→ Records excerpted from a collection:

* Begin *

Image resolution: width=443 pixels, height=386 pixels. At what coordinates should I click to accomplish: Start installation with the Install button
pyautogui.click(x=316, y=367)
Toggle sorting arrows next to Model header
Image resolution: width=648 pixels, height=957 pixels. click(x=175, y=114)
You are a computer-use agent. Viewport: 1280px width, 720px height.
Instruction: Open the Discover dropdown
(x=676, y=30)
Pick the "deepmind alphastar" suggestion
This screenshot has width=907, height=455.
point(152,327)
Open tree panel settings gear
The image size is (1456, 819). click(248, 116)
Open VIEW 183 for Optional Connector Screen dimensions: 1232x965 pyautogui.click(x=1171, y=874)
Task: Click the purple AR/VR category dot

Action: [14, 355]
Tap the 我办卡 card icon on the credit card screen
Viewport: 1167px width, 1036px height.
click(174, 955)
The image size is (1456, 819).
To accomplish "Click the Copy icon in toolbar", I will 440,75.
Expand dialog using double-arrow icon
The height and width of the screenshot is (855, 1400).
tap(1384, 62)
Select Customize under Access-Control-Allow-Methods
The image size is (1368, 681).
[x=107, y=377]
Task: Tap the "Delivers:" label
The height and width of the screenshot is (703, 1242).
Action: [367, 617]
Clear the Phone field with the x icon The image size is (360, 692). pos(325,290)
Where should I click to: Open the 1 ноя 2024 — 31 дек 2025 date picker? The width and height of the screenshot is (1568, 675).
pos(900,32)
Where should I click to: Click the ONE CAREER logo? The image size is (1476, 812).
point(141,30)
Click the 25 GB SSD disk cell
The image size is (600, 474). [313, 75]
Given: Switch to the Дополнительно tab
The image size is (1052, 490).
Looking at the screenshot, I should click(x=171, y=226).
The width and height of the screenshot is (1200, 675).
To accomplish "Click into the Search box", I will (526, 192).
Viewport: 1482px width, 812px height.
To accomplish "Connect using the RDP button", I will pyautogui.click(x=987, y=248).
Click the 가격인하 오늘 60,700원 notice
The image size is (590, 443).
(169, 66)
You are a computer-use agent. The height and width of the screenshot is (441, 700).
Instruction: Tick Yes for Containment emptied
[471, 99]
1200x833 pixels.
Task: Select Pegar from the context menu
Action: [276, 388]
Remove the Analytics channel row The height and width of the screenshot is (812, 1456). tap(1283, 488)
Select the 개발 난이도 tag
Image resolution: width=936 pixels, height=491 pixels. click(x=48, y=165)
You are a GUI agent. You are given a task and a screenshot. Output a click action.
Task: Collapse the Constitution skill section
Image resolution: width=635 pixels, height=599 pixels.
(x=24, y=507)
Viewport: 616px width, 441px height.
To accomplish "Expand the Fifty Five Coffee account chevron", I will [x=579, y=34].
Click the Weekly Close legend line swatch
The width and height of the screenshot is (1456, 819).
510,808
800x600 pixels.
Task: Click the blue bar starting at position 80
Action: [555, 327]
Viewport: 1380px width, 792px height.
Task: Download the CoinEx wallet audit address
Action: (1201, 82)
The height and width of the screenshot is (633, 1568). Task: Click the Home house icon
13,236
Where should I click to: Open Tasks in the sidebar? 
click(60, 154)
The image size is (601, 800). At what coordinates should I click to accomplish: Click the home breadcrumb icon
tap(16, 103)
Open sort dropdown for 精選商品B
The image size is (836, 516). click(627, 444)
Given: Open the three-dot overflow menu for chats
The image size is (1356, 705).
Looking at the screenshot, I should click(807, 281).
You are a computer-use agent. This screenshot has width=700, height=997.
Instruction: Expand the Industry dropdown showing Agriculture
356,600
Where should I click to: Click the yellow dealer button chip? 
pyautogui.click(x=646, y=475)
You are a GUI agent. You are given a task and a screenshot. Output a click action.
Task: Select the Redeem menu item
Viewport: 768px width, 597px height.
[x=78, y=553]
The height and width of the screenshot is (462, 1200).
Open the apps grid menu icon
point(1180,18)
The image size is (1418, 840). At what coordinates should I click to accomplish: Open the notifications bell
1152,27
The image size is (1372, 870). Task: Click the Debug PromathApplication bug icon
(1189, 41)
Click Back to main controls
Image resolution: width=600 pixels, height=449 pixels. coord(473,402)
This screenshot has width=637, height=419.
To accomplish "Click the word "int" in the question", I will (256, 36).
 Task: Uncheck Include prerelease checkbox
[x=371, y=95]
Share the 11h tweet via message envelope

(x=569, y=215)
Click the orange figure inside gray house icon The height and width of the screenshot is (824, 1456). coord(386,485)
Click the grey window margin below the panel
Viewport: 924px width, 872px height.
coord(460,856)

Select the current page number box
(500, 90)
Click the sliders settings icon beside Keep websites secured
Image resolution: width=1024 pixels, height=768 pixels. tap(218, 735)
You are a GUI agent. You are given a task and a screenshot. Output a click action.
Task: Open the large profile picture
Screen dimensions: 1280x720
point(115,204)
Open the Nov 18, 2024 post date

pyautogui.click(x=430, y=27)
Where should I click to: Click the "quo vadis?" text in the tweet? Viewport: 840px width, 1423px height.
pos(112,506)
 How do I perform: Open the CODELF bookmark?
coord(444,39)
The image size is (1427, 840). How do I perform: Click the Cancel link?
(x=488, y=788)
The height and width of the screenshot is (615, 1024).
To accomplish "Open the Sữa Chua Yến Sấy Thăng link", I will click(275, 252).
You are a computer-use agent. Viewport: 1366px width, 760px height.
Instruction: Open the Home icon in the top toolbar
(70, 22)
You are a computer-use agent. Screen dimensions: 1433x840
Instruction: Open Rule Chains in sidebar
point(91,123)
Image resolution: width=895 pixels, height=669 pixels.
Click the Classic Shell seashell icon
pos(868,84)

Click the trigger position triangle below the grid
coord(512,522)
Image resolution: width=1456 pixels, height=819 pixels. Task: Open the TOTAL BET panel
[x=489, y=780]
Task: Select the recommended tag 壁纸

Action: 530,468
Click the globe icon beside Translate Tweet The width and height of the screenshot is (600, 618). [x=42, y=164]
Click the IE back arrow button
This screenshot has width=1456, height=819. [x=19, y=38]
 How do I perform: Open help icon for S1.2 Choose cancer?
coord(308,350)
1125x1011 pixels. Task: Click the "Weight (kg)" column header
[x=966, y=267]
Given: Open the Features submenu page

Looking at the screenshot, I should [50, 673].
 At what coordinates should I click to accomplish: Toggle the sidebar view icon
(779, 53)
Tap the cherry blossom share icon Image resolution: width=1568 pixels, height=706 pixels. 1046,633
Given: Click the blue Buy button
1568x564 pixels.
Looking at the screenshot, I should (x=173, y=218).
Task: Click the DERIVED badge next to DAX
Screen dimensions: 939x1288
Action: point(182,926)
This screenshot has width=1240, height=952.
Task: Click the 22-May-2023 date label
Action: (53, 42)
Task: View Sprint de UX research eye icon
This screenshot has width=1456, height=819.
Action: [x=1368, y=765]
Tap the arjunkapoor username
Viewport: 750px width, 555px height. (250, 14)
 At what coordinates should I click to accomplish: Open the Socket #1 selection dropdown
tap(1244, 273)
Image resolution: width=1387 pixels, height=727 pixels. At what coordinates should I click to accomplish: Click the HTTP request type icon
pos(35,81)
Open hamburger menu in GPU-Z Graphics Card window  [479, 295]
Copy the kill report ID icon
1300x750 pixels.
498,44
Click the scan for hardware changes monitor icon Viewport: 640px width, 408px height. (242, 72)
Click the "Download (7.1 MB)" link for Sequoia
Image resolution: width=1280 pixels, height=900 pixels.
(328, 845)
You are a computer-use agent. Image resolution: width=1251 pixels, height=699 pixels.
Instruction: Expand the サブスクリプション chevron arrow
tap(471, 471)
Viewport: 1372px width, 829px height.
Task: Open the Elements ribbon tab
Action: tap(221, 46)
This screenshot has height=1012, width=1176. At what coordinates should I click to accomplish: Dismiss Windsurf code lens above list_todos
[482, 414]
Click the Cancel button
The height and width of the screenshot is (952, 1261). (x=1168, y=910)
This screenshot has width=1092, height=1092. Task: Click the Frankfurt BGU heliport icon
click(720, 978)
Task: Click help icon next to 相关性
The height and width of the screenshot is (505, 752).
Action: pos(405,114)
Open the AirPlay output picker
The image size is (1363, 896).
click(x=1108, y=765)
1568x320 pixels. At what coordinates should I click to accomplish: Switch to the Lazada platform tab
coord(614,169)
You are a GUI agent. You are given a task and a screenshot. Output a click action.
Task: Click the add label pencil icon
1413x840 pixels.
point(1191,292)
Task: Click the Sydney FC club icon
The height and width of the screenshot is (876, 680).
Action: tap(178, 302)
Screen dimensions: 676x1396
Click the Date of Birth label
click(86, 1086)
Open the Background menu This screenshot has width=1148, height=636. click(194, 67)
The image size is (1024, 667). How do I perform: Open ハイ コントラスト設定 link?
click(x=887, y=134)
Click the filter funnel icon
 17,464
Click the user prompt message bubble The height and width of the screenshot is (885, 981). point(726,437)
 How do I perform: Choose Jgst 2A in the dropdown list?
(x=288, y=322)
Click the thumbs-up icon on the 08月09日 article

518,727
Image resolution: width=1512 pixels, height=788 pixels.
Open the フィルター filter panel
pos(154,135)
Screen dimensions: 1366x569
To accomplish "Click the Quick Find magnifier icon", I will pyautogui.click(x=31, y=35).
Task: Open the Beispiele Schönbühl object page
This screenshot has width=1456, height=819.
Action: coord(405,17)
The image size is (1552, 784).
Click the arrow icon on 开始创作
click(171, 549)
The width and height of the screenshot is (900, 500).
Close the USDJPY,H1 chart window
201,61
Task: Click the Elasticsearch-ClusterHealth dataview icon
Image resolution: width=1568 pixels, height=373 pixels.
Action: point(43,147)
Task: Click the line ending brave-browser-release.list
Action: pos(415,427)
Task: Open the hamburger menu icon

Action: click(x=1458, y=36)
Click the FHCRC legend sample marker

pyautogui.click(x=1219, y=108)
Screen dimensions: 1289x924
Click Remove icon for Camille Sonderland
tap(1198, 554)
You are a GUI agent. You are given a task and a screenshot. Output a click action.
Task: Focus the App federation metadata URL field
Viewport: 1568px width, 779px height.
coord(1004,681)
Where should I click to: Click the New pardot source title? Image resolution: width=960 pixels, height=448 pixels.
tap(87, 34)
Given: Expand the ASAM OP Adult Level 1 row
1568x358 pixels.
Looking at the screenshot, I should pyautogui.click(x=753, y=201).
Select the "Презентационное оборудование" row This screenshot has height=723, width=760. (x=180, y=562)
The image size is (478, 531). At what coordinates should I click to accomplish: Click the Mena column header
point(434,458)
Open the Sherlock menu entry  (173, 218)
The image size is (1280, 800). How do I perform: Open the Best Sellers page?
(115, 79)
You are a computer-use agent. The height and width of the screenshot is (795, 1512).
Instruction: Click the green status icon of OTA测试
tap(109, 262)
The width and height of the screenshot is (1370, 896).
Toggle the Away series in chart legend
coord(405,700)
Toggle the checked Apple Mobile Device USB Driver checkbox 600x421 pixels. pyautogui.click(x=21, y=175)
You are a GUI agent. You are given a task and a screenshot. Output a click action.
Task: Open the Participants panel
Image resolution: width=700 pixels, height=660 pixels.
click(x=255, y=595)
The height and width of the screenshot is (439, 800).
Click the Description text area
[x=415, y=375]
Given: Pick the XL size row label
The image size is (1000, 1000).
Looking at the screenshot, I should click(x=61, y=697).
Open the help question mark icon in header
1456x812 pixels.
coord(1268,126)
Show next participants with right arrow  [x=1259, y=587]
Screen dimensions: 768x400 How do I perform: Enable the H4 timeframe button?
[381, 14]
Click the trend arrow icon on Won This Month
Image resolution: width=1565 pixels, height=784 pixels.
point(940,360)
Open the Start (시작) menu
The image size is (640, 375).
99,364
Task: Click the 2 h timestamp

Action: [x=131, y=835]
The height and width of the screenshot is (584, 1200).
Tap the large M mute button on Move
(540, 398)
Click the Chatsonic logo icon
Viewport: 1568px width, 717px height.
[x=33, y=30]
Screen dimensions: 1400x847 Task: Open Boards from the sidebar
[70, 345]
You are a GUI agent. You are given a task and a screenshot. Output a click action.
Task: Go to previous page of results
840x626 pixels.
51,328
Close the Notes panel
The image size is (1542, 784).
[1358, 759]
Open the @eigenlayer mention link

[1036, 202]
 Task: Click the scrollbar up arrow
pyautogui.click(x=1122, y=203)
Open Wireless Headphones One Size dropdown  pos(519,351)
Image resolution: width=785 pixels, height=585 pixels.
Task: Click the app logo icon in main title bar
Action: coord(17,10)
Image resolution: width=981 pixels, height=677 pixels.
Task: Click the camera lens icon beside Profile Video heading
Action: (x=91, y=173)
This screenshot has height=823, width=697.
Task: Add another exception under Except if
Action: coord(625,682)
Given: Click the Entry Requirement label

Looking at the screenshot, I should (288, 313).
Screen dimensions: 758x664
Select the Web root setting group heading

* End *

→ Task instructions:
Please rewrite the records from the start through the line with "click(174, 955)", replacing "dropdown" with "menu" and keeping everything else unchanged.

→ Answer to this problem:
Image resolution: width=443 pixels, height=386 pixels. At what coordinates should I click to accomplish: Start installation with the Install button
pyautogui.click(x=316, y=367)
Toggle sorting arrows next to Model header
Image resolution: width=648 pixels, height=957 pixels. click(x=175, y=114)
You are a computer-use agent. Viewport: 1280px width, 720px height.
Instruction: Open the Discover menu
(x=676, y=30)
Pick the "deepmind alphastar" suggestion
This screenshot has width=907, height=455.
point(152,327)
Open tree panel settings gear
The image size is (1456, 819). click(248, 116)
Open VIEW 183 for Optional Connector Screen dimensions: 1232x965 pyautogui.click(x=1171, y=874)
Task: Click the purple AR/VR category dot

Action: [14, 355]
Tap the 我办卡 card icon on the credit card screen
Viewport: 1167px width, 1036px height.
click(174, 955)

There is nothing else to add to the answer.